Peut-on sortir d’un contrat d’assurance vie par anticipation ?

La durée d’optimisation fiscale d’un contrat d’assurance vie est de 8 ans. Il est néanmoins possible de retirer une partie (rachat partiel) ou l’intégralité (rachat total) du capital figurant au contrat avant le terme du contrat. Vous pouvez aussi demander à votre assureur une « avance sur le contrat ». Un prêt vous sera alors consenti à un taux d'intérêt prévu au contrat.  Attention : toute sortie de capitaux avant 8 ans a des implications fiscales négatives (voir plus bas).

Récupérer l’épargne accumulée sur un contrat d’assurance vie

Sous forme de capital ou de rente viagère. Le montant de la rente est fixé en tenant compte du capital constitué et de l'âge du rentier lors du premier versement de cette rente.

Que se passe-t-il lors du décès du souscripteur ?

Dans les 30 jours suivant la réception des pièces requises, l'assureur est tenu de verser les fonds au bénéficiaire.

Quelle est la fiscalité des contrats d’assurances vie ?

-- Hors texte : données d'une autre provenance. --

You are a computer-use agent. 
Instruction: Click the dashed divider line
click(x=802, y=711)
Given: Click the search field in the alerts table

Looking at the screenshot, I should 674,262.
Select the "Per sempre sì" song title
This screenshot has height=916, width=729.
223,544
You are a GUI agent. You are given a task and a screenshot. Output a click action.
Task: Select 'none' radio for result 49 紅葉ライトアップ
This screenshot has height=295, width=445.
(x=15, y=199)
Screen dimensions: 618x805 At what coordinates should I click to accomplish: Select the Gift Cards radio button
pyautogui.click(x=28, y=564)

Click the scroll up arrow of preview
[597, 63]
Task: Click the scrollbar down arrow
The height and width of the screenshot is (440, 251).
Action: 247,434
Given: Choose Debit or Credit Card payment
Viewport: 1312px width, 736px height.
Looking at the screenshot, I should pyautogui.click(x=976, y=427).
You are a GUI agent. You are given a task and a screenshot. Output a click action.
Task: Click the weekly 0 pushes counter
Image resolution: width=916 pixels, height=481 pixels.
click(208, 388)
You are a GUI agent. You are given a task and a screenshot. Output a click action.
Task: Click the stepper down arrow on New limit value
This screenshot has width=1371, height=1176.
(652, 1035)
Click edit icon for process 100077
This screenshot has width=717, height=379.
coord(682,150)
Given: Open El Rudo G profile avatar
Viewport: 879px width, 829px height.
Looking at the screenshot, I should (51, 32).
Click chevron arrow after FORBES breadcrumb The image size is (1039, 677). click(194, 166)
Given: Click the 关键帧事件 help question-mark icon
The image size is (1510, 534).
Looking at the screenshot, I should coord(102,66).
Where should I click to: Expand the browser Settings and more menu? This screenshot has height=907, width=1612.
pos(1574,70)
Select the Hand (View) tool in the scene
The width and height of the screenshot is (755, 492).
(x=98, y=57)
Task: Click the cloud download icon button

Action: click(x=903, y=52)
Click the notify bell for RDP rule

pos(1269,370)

Dans les grandes lignes, le traitement fiscal est le suivant :

  • Après huit ans : les produits sont imposables, soit par réintégration dans les revenus imposables, soit par prélèvement libératoire au taux de 7,5 %. L'imposition joue au-delà d’un seuil de 4 600 euros pour une personne seule et 9 200 euros pour un couple.
  • Avant huit ans : les intérêts sont soit intégrés dans le revenu, soit soumis à un prélèvement forfaitaire libératoire :de 35 % en cas de rachat avant quatre ans ; de 15 % en cas de rachat entre quatre et huit ans. Bon à savoir : Dans certains cas (licenciement, invalidité...) il est possible d’échapper à cette imposition.
  • En cas de décès,  les sommes perçues dans le cadre de successions ouvertes depuis le 22 août 2007 sont exonérées de droits de succession ou de prélèvement lorsque le bénéficiaire du contrat est le conjoint survivant, le partenaire lié par un Pacs, le frère ou la sœur (sous certaines conditions) du défunt. Attention : L’âge du souscripteur au montant du décès est un point crucial : en effet, les contrats inférieurs à 152 500 euros sont exonérés si les cotisations ont été versées avant 70 ans. Pour les décès intervenus à compter du 31 juillet 2011, et au-delà d'un abattement de 152 500 euros, un prélèvement est effectué sur la fraction de la part nette taxable de chaque bénéficiaire. Jusqu’à 902 838 euros (2011) la retenue est de 20%, puis de 25% au-delà. Si les cotisations ont été versées après le soixante-dixième anniversaire de l'assuré, seuls sont exonérés les contrats inférieurs à 30 500 euros. Au-delà de cette somme (pour les contrats souscrits depuis le 20/101991) les primes versées après 70 ans sont assujetties aux droits de succession.

Attention : les produits d'assurance vie sont assujettis à différents prélèvements et contributions sociales, 13,5% au total. Depuis juillet 2011, les contrats d’assurance-vie « multi-supports » sont soumis à ces prélèvements sociaux chaque année et non au dénouement du contrat.

Bon à savoir : les intérêts capitalisés ne sont pas imposables.